**WHAT YOU NEED TO DO**
(1) In the letter to Pippa below, what does the Arkansas measure prohibit?
(2) Write the next part of the letter to Pippa below, starting after its last line.

═════ GIVEN TEXT

November 22nd, 2009
 

365 Gay: Opinion

Neff: Losing California. And Arkansas. And Florida.

, columnist, 365gay.com

Hello, Pippa,

Welcome to the world from your Aunt Lisa.

You arrived, the first child of my youngest brother and sister-in-law, just days before your country made history and elected Barack Obama to the White House.

Your mom tells me she senses you are a baby for change.

I hope change comes long before you reach voting age in 2026.

I hope change comes before you reach kindergarten.

Some votes made election day bittersweet for me, my partner, and so many of my friends and colleagues.

Unkind or uninformed people approved some very cruel propositions on Nov. 4.

In California, voters approved a measure to change their state constitution to revoke equal marriage rights.

In Arizona, too, a measure against marriage equality passed.

In Florida, where I live, voters approved a constitutional amendment to define marriage as the union of one man and one woman and invalidate any other “legal union that is treated as marriage or the substantial equivalent thereof.”

Arkansas voters approved perhaps the cruelest measure, one that prohibits unmarried people from adopting children or serving as foster parents. You don’t understand, Pippa, but children will be denied loving parents and safe homes because of this vote. And I know, in short time Pippa, you will know the value of your loving parents.

I think, if you hadn’t been born, I might be feeling rage today, some days now past the election.

My friends feel outrage.

Neighbors and acquaintances I encouraged to vote “no” feel outrage.

I feel differently.

══════════
═════ GIVEN MATERIAL

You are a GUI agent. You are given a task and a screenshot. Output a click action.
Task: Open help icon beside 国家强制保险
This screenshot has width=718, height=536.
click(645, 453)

══════════

**RESPONSES IN ORDER**
(1) It prohibits unmarried people from adopting children or serving as foster parents.

(2)
I feel sadness over the loss, especially in California, where couples earlier this year had made their marriages legal, and disappointment in those who voted “yes” because they believe foolish lies and myths and because they simply must be so selfish.

But I feel proud of those who voted “no,” especially the straight allies who high-fived me in the supermarket and said, “I’m with you,” and who cried on election night when the numbers rolled across their TV screens.

I feel optimistic, too, because of the bigger American vote on Nov. 4, because of the energy behind that vote and because of the mandate for change that vote delivered.

Maybe, Pippa, I feel an obligation to be optimistic for you, to convince you that I believe in change, that “Yes we can.”

On election night, in a park not far from where you live, the first president you will know and my new president addressed a global audience. You probably were sleeping then, perhaps in the arms of your mother or father as they watched President-elect Obama speak.

He reminded us that while we have experienced a transformational campaign and a historical election, the real change is going to come.

He said, “This victory alone is not the change we seek. It is only the chance for us to make that change. And that cannot happen if we go back to the way things were.

“It can’t happen without you, without a new spirit of service, a new spirit of sacrifice.

“So let us summon a new spirit of patriotism, of responsibility, where each of us resolves to pitch in and work harder and look after not only ourselves but each other.”

Pippa, this is the time you were born into, a new era, a new spirit, a new atmosphere. I hope you never experience a time like the period America is leaving behind, eight years of fear and greed, prejudice and intolerance, war and hate.

I believe the American mood of the least eight years resulted in the passage of those amendments in Florida, Arizona, Arkansas and California.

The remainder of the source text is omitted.